# GWAS Analysis

Genome-wide association studies, or GWAS, are one of the most common ways to analyze the statistical significance of genetic data. A GWAS statistically tests if a genetic variant occurs more frequently in cases than controls. A FinnGen GWAS looks at millions of variants across the whole genome.

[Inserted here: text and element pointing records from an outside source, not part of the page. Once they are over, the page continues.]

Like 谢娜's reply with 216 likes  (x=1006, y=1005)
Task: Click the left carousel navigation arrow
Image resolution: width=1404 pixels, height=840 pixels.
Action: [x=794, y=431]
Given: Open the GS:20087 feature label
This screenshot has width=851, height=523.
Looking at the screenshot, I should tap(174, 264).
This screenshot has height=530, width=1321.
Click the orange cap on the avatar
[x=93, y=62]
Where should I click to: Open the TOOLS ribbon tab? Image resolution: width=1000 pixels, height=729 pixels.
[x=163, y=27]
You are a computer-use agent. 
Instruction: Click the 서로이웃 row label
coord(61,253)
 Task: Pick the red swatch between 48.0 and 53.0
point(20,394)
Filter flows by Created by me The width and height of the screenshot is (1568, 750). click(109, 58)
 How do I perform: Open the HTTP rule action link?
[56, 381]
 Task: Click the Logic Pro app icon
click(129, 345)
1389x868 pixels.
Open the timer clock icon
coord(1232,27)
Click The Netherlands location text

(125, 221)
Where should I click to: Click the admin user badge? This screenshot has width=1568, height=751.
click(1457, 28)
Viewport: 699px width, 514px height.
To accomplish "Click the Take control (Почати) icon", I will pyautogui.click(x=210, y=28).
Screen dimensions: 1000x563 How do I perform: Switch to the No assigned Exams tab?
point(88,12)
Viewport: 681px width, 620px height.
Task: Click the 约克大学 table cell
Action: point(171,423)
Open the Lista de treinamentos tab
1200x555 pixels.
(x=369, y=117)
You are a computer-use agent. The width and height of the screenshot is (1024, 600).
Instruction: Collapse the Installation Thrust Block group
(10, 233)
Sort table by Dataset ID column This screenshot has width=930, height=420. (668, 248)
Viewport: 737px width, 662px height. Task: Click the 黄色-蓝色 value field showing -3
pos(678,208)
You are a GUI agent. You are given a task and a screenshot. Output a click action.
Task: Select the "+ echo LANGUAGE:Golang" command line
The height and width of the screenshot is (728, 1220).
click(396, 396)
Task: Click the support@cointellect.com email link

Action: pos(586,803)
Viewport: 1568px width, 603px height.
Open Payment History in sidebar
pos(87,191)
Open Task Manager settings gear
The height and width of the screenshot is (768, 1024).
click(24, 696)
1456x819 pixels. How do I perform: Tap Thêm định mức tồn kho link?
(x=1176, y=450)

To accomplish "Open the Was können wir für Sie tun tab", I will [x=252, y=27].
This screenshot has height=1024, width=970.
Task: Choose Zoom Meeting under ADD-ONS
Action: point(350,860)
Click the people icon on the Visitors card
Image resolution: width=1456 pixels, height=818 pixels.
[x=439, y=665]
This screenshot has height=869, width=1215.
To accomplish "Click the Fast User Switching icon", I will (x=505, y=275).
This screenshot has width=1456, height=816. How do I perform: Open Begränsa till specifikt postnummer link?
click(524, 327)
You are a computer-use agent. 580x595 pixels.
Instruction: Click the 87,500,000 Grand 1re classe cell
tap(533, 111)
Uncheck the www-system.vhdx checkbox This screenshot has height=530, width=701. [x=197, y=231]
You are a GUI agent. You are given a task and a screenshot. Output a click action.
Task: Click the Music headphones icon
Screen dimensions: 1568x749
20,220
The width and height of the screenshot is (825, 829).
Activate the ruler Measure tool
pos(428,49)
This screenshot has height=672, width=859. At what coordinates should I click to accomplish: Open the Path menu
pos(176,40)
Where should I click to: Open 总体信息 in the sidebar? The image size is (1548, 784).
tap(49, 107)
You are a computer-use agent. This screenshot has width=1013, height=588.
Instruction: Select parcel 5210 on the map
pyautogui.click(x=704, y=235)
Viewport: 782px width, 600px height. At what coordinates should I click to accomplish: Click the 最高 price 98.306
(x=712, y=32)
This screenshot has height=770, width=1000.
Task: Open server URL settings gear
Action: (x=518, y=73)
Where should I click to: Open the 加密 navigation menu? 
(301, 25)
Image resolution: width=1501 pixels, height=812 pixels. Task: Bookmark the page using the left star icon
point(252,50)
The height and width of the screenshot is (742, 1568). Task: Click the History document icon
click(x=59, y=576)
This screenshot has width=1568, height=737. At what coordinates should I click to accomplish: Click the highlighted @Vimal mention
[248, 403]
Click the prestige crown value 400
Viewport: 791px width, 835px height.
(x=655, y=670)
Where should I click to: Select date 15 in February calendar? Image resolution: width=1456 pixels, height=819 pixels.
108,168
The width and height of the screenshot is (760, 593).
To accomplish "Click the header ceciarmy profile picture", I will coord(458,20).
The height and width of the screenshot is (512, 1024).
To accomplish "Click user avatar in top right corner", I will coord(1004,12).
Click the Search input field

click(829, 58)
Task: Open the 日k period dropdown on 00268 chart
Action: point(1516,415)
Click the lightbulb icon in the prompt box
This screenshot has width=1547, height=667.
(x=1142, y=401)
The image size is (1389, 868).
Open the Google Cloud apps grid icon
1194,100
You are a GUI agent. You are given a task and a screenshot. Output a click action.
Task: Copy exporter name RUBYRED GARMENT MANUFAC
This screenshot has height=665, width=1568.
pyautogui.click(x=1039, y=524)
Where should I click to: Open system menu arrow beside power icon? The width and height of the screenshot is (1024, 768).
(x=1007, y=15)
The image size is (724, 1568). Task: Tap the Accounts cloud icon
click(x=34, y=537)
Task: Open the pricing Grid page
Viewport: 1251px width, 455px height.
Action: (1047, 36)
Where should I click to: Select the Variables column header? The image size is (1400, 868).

These studies typically compare the effect of variants across the genome on a desired phenotype, and their respective effects and significance thereof. Steps to conduct a GWAS is as diagramatically shown in an excellent paper that we recommend reading by [Uffelmann et al (2021) *Nature Reviews Methods Primers*](https://www.nature.com/articles/s43586-021-00056-9):

![Adapted from Uffelmann et al (2021) Nature Reviews Methods Primers](/files/aOjjD015k5vtdOFlR4pv)

One of the simplest models to model GWAS data is with a linear model

y = µ+xβ + ε, where:

● *y* is the phenotype

● *x* is the genotype, coded as either 0, 1, or 2:

* 0 meaning the individual has no copies of the variant gene or homozygous reference,
* 1 meaning they are heterozygous, and
* 2 meaning they are homozygous variant

● µ is the mean value of individuals without the variant

● β is the effect each copy of the variant has on the mean phenotype

● ε is a normally distributed error term (a good estimate for most biological data).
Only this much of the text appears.